Saturday, May 17, 2008

The world of Google

I'm slowly turning into a Google fan boy. Let's see, what started it all. Well, there was this blog, which started life as semi-secure and compartmentized from the rest of my life, which meant a nice new internet accounts that did not have the account name I've been using since my college days. Then the email address that came with it. But the kicker was wedding planning. Since there are two of us, Google Docs became the way both of us could work on the same spreadsheet or text document and keep track of the changes.

Now, that is not so hard. But wait, there is more.

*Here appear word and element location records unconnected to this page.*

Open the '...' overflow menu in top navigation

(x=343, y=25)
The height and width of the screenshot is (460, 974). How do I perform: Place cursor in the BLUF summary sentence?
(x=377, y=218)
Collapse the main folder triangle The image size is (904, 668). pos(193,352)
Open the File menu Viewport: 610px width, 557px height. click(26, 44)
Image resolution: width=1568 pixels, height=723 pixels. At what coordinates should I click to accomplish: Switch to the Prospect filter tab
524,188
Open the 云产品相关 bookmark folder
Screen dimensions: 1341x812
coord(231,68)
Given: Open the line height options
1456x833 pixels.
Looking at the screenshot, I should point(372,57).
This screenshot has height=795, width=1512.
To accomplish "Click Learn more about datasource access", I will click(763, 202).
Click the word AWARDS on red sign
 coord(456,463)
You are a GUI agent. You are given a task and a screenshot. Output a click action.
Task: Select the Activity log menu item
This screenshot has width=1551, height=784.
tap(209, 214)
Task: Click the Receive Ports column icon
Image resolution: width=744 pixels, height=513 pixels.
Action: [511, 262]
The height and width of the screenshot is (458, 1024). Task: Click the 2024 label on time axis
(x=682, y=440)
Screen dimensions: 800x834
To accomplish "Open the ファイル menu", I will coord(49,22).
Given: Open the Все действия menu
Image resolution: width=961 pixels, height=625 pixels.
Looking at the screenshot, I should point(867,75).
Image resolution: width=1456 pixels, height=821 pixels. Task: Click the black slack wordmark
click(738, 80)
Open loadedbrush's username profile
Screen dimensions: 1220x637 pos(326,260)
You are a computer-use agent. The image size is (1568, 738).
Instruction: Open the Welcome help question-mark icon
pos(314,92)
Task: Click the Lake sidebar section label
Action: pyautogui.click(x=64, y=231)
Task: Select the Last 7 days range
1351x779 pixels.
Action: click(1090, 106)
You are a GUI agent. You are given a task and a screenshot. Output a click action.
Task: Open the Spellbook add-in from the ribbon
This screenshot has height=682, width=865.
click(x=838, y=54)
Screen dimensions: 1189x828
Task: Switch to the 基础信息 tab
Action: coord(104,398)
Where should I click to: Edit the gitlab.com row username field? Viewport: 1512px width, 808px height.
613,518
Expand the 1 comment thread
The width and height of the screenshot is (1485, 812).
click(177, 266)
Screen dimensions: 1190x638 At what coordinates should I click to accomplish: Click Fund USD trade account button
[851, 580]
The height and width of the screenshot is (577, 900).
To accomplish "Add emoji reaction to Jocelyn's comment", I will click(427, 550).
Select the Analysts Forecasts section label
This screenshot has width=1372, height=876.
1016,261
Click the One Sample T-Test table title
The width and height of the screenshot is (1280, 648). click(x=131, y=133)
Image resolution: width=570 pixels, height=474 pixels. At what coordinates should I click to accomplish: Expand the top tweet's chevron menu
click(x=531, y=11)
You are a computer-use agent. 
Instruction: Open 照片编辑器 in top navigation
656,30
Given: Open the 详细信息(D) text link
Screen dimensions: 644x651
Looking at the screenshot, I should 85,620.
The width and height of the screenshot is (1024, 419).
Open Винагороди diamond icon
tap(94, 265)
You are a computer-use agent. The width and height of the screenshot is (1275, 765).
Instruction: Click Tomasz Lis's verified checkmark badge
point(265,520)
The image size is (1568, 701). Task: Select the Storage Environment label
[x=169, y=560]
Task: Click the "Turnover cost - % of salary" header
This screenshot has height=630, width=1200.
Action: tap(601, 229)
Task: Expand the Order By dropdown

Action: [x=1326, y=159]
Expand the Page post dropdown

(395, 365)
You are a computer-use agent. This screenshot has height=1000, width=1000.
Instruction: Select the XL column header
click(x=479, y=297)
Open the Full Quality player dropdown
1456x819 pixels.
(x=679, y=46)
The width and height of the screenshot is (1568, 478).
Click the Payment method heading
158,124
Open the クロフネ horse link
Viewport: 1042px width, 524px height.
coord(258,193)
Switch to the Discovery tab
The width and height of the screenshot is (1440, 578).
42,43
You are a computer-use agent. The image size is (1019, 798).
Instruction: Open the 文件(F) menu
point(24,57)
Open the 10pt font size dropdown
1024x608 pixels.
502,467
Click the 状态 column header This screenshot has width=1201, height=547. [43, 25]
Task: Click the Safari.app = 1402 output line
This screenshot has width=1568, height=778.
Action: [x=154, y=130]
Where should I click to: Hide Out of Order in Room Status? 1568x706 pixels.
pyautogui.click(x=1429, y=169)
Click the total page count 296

With Google Docs came Google Calendar, because it was just easier to use the same calendar. And it supports .ics files, which meant everything on Google Calendar, was also automatically sent to my Mac at home (and then to my iPod and Palm).

And now that I bought another computer, some other things just help. GMail uses IMAP, which means that every IMAP client logging into the same account sees the same thing, what is on the server. So now I have email on the web, on my Mac, and on my Linux laptop and no problems syncronizing. Google Gears puts everything I have on Google docs saved on my desktop(s) so I can work offline on any machine, and it gets saved and synced to all the others. And all this just works, using Thunderbird on Mac or Windows, iCal on the Mac, and Evolution on Linux.

And I've just discovered Remember the Milk, which works via Google calendar, email, text message, or whatever way I can get something on the internet, and goes out to Calendar, Thunderbird, Evolution, iGoogle, etc. One Todo list that goes everywhere.

This single data store stuff is getting to be nice, especially since I have a particularly disorganized life right now.

Thursday, May 01, 2008

Eclipse on the Hardy Heron (Ubuntu)

I took a bit of time with all the unpacking to getting my laptop up and running again. It seemed that the swap partition died, so I reinstalled everything. Well, at least I reinstalled Ubuntu, reinstalling Windows looks difficult. The first thing that I did after I reinstalled Ubuntu was run the Update Manager, which gave the option of upgrading to Ubuntu 8.04 (Hardy Heron). Well, if it is that easy, go for it. So I now have Hardy Heron on my laptop.

So for the past week, I've been upgrading packages, and figuring out what I need to get my system up. Most of it is pretty easy, just use the Ubuntu Synaptic Package manager and a few judicious searches get everything. And I got a few extras like Picasa and Google Earth. Evolution is now setup to use my Gmail and Google Calendar accounts. So almost all is good.

The big hiccup was getting Eclipse running. It was in the Ubuntu repositories, so I tried to load it from there. Problem, Ubuntu had Eclipse 3.2. The current version is 3.3, with 3.4 on the way. And the jump from 3.2 to 3.3 was big enough that some major applications that run in Eclipse require it. So I had to remove Eclipse 3.2 using the package manager, and install Eclipse from the website, just like I do with Windows. Annoying.

So, what do I have on Eclipse. Pydev is a must, as Python is my standard development language. Texlipse for LaTeX. Subclipse to use Subversion for source code. And StatET, for using with R (I've never used StatET before). And there are a couple other gotchas when installing Eclipse (like the need to have a directory $HOME/.mozilla/eclipse existing) that I would not have been able to figure out without some judicious web surfing). But just about everything is there now. I may not bother installing the Windows, but I may as well.